Will not do that, since the guys from miRTarBase claim that they provide the most data and include also other databases.

### DONE implement a central `getMti` function.

- State "DONE" from "TODO" [2014-08-01 Fri 11:06]

This function should take either one or more gene or miRNA IDs as input and return a list of MTI objects.
Split the data.frame by miRTarBase IDs, make one MTI for each data.frame and nrow Report classes.

### DONE Implement functions to create MTI objects from a data.frame (and *vice versa*). [4/4]

- State "DONE" from "TODO" [2014-07-31 Thu 10:58]

These should be put into *convertfunctions.R*.

- [X] data.frame2report
- [X] report2data.frame
- [X] data.frame2mti
- [X] mti2data.frame

### DONE Implement all methods for the `Report` class [4/4].
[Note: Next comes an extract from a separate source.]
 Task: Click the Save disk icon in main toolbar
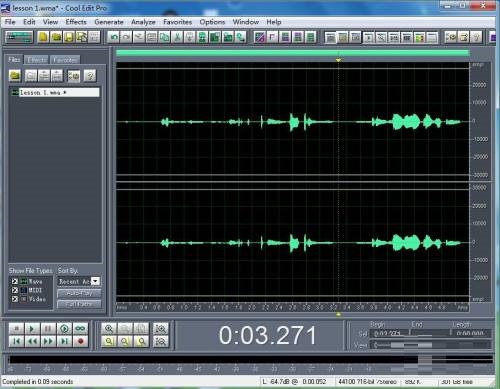tap(69, 37)
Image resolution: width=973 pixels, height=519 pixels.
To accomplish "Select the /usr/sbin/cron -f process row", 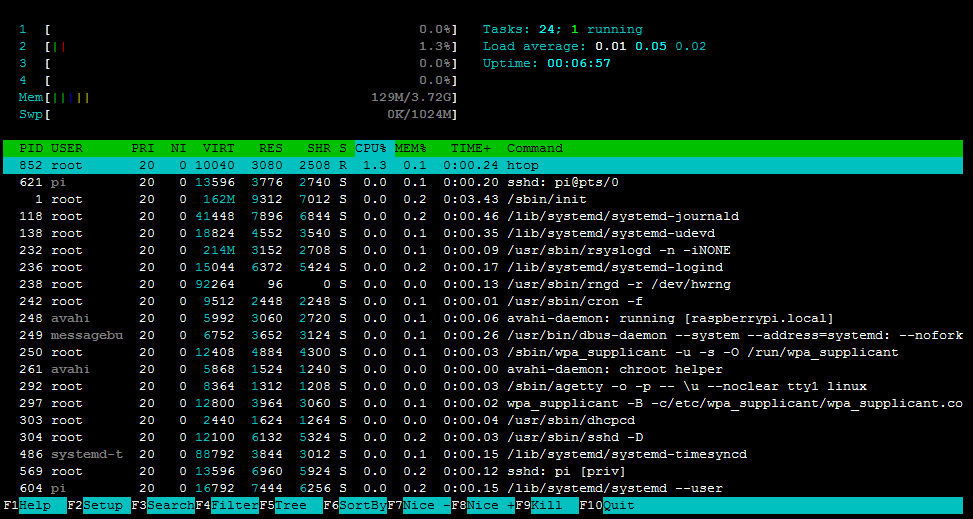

- State "DONE" from "TODO" [2014-07-31 Thu 11:46]

- [X] show
- [X] experiments
- [X] supportedBy
- [X] pmid

### DONE Implement all methods for the `MTI` class [12/12].

- State "DONE" from "TODO" [2014-07-31 Thu 11:46]

- [X] show
- [X] id
- [X] reports
- [X] experiments
- [X] supportedBy
- [X] pmid
- [X] matureMirna
- [X] mirnaSpecies
- [X] targetGene
- [X] targetGeneSpecies
- [X] targetGeneEntrezid
- [X] countReports

### DONE Implement a function that retrieves additional miRNA annotations for a MTI.

- State "DONE" from "TODO" [2014-08-01 Fri 15:09]

The idea is to get the pre-miRNA or miRNA family for a given mature miRNA.
This should then also be exported if MTIs are exported as a `data.frame`.

### DONE Implent additional functions [2/2]

- State "DONE" from "TODO" [2014-08-01 Fri 12:03]
- [X] getAvailableExperiments: retrieves a unique list of experiments.
- [X] getPmids: retrieves a unique list of PubMed IDs.